▶ Stated goal: Lay out the listing below as a Markdown table with two columns, Num and Entry, giving each nonblank line its row number and its text.
⟨
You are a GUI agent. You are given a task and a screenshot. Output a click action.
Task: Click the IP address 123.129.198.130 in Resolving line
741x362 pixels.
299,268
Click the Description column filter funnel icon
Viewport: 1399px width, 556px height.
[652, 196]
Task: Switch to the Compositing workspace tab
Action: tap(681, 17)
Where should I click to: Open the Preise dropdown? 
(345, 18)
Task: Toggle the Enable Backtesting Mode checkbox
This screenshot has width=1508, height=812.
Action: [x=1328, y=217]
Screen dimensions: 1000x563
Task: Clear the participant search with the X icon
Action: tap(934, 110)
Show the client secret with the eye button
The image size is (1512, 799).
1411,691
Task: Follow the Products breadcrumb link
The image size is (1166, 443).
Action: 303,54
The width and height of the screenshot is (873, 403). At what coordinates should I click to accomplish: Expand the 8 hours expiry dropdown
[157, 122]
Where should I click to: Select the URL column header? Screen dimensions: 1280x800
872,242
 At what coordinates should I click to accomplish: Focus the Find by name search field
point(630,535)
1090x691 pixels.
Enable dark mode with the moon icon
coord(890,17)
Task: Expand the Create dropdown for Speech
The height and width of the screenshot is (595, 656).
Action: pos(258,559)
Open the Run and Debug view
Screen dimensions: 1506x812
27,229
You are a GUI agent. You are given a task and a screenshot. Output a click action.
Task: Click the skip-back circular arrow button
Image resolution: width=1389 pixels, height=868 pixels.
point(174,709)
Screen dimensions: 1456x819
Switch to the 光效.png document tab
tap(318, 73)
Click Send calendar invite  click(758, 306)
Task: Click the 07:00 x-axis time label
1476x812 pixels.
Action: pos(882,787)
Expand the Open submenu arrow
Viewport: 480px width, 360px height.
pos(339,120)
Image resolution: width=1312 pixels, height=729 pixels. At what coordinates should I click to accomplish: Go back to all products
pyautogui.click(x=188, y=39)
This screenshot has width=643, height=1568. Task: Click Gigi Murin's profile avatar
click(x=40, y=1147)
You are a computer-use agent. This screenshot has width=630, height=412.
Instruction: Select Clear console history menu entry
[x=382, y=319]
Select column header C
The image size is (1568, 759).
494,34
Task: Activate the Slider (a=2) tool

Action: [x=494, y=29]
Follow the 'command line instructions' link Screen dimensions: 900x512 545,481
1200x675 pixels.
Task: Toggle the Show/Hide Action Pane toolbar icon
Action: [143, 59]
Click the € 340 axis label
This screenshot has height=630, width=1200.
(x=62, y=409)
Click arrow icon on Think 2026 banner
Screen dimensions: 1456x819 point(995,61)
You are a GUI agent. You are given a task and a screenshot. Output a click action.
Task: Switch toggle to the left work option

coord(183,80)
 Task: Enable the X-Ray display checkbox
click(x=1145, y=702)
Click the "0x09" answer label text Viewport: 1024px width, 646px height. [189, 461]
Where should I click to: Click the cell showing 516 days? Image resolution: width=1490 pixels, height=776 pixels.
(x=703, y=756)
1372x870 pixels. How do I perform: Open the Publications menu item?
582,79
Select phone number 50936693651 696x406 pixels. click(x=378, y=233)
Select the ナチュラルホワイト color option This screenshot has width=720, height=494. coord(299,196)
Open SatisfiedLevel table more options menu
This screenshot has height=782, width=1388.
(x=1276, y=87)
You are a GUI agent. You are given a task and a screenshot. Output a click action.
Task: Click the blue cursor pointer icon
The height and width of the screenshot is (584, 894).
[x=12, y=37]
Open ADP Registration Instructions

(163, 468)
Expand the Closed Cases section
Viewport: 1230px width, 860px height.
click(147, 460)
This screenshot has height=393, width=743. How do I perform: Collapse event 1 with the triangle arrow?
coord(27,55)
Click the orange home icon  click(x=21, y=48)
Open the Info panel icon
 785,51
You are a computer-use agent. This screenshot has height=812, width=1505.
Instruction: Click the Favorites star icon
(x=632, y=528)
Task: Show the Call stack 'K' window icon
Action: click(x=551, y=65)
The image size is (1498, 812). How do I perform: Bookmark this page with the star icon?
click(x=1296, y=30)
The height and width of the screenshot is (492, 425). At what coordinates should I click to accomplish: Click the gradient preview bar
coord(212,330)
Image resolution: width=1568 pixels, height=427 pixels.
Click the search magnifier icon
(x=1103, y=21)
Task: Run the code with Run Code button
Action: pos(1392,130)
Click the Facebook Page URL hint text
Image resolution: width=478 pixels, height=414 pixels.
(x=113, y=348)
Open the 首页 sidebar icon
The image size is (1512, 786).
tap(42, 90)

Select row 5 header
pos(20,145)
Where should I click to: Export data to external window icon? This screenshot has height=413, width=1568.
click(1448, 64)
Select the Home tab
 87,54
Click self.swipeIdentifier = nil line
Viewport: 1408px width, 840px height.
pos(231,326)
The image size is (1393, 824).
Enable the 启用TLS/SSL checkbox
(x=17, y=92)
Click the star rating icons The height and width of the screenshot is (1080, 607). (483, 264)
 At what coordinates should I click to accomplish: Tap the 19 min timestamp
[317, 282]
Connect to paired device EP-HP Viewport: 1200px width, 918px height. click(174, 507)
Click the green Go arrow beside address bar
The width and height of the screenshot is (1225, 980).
⟩
▶ Solution below:
| Num | Entry |
|---|---|
| 1 | You are a GUI agent. You are given a task and a screenshot. Output a click action. |
| 2 | Task: Click the IP address 123.129.198.130 in Resolving line |
| 3 | 741x362 pixels. |
| 4 | 299,268 |
| 5 | Click the Description column filter funnel icon |
| 6 | Viewport: 1399px width, 556px height. |
| 7 | [652, 196] |
| 8 | Task: Switch to the Compositing workspace tab |
| 9 | Action: tap(681, 17) |
| 10 | Where should I click to: Open the Preise dropdown?  |
| 11 | (345, 18) |
| 12 | Task: Toggle the Enable Backtesting Mode checkbox |
| 13 | This screenshot has width=1508, height=812. |
| 14 | Action: [x=1328, y=217] |
| 15 | Screen dimensions: 1000x563 |
| 16 | Task: Clear the participant search with the X icon |
| 17 | Action: tap(934, 110) |
| 18 | Show the client secret with the eye button |
| 19 | The image size is (1512, 799). |
| 20 | 1411,691 |
| 21 | Task: Follow the Products breadcrumb link |
| 22 | The image size is (1166, 443). |
| 23 | Action: 303,54 |
| 24 | The width and height of the screenshot is (873, 403). At what coordinates should I click to accomplish: Expand the 8 hours expiry dropdown |
| 25 | [157, 122] |
| 26 | Where should I click to: Select the URL column header? Screen dimensions: 1280x800 |
| 27 | 872,242 |
| 28 |  At what coordinates should I click to accomplish: Focus the Find by name search field |
| 29 | point(630,535) |
| 30 | 1090x691 pixels. |
| 31 | Enable dark mode with the moon icon |
| 32 | coord(890,17) |
| 33 | Task: Expand the Create dropdown for Speech |
| 34 | The height and width of the screenshot is (595, 656). |
| 35 | Action: pos(258,559) |
| 36 | Open the Run and Debug view |
| 37 | Screen dimensions: 1506x812 |
| 38 | 27,229 |
| 39 | You are a GUI agent. You are given a task and a screenshot. Output a click action. |
| 40 | Task: Click the skip-back circular arrow button |
| 41 | Image resolution: width=1389 pixels, height=868 pixels. |
| 42 | point(174,709) |
| 43 | Screen dimensions: 1456x819 |
| 44 | Switch to the 光效.png document tab |
| 45 | tap(318, 73) |
| 46 | Click Send calendar invite  click(758, 306) |
| 47 | Task: Click the 07:00 x-axis time label |
| 48 | 1476x812 pixels. |
| 49 | Action: pos(882,787) |
| 50 | Expand the Open submenu arrow |
| 51 | Viewport: 480px width, 360px height. |
| 52 | pos(339,120) |
| 53 | Image resolution: width=1312 pixels, height=729 pixels. At what coordinates should I click to accomplish: Go back to all products |
| 54 | pyautogui.click(x=188, y=39) |
| 55 | This screenshot has width=643, height=1568. Task: Click Gigi Murin's profile avatar |
| 56 | click(x=40, y=1147) |
| 57 | You are a computer-use agent. This screenshot has width=630, height=412. |
| 58 | Instruction: Select Clear console history menu entry |
| 59 | [x=382, y=319] |
| 60 | Select column header C |
| 61 | The image size is (1568, 759). |
| 62 | 494,34 |
| 63 | Task: Activate the Slider (a=2) tool |
| 64 | Action: [x=494, y=29] |
| 65 | Follow the 'command line instructions' link Screen dimensions: 900x512 545,481 |
| 66 | 1200x675 pixels. |
| 67 | Task: Toggle the Show/Hide Action Pane toolbar icon |
| 68 | Action: [143, 59] |
| 69 | Click the € 340 axis label |
| 70 | This screenshot has height=630, width=1200. |
| 71 | (x=62, y=409) |
| 72 | Click arrow icon on Think 2026 banner |
| 73 | Screen dimensions: 1456x819 point(995,61) |
| 74 | You are a GUI agent. You are given a task and a screenshot. Output a click action. |
| 75 | Task: Switch toggle to the left work option |
| 76 | coord(183,80) |
| 77 |  Task: Enable the X-Ray display checkbox |
| 78 | click(x=1145, y=702) |
| 79 | Click the "0x09" answer label text Viewport: 1024px width, 646px height. [189, 461] |
| 80 | Where should I click to: Click the cell showing 516 days? Image resolution: width=1490 pixels, height=776 pixels. |
| 81 | (x=703, y=756) |
| 82 | 1372x870 pixels. How do I perform: Open the Publications menu item? |
| 83 | 582,79 |
| 84 | Select phone number 50936693651 696x406 pixels. click(x=378, y=233) |
| 85 | Select the ナチュラルホワイト color option This screenshot has width=720, height=494. coord(299,196) |
| 86 | Open SatisfiedLevel table more options menu |
| 87 | This screenshot has height=782, width=1388. |
| 88 | (x=1276, y=87) |
| 89 | You are a GUI agent. You are given a task and a screenshot. Output a click action. |
| 90 | Task: Click the blue cursor pointer icon |
| 91 | The height and width of the screenshot is (584, 894). |
| 92 | [x=12, y=37] |
| 93 | Open ADP Registration Instructions |
| 94 | (163, 468) |
| 95 | Expand the Closed Cases section |
| 96 | Viewport: 1230px width, 860px height. |
| 97 | click(147, 460) |
| 98 | This screenshot has height=393, width=743. How do I perform: Collapse event 1 with the triangle arrow? |
| 99 | coord(27,55) |
| 100 | Click the orange home icon  click(x=21, y=48) |
| 101 | Open the Info panel icon |
| 102 |  785,51 |
| 103 | You are a computer-use agent. This screenshot has height=812, width=1505. |
| 104 | Instruction: Click the Favorites star icon |
| 105 | (x=632, y=528) |
| 106 | Task: Show the Call stack 'K' window icon |
| 107 | Action: click(x=551, y=65) |
| 108 | The image size is (1498, 812). How do I perform: Bookmark this page with the star icon? |
| 109 | click(x=1296, y=30) |
| 110 | The height and width of the screenshot is (492, 425). At what coordinates should I click to accomplish: Click the gradient preview bar |
| 111 | coord(212,330) |
| 112 | Image resolution: width=1568 pixels, height=427 pixels. |
| 113 | Click the search magnifier icon |
| 114 | (x=1103, y=21) |
| 115 | Task: Run the code with Run Code button |
| 116 | Action: pos(1392,130) |
| 117 | Click the Facebook Page URL hint text |
| 118 | Image resolution: width=478 pixels, height=414 pixels. |
| 119 | (x=113, y=348) |
| 120 | Open the 首页 sidebar icon |
| 121 | The image size is (1512, 786). |
| 122 | tap(42, 90) |
| 123 | Select row 5 header |
| 124 | pos(20,145) |
| 125 | Where should I click to: Export data to external window icon? This screenshot has height=413, width=1568. |
| 126 | click(1448, 64) |
| 127 | Select the Home tab |
| 128 |  87,54 |
| 129 | Click self.swipeIdentifier = nil line |
| 130 | Viewport: 1408px width, 840px height. |
| 131 | pos(231,326) |
| 132 | The image size is (1393, 824). |
| 133 | Enable the 启用TLS/SSL checkbox |
| 134 | (x=17, y=92) |
| 135 | Click the star rating icons The height and width of the screenshot is (1080, 607). (483, 264) |
| 136 |  At what coordinates should I click to accomplish: Tap the 19 min timestamp |
| 137 | [317, 282] |
| 138 | Connect to paired device EP-HP Viewport: 1200px width, 918px height. click(174, 507) |
| 139 | Click the green Go arrow beside address bar |
| 140 | The width and height of the screenshot is (1225, 980). |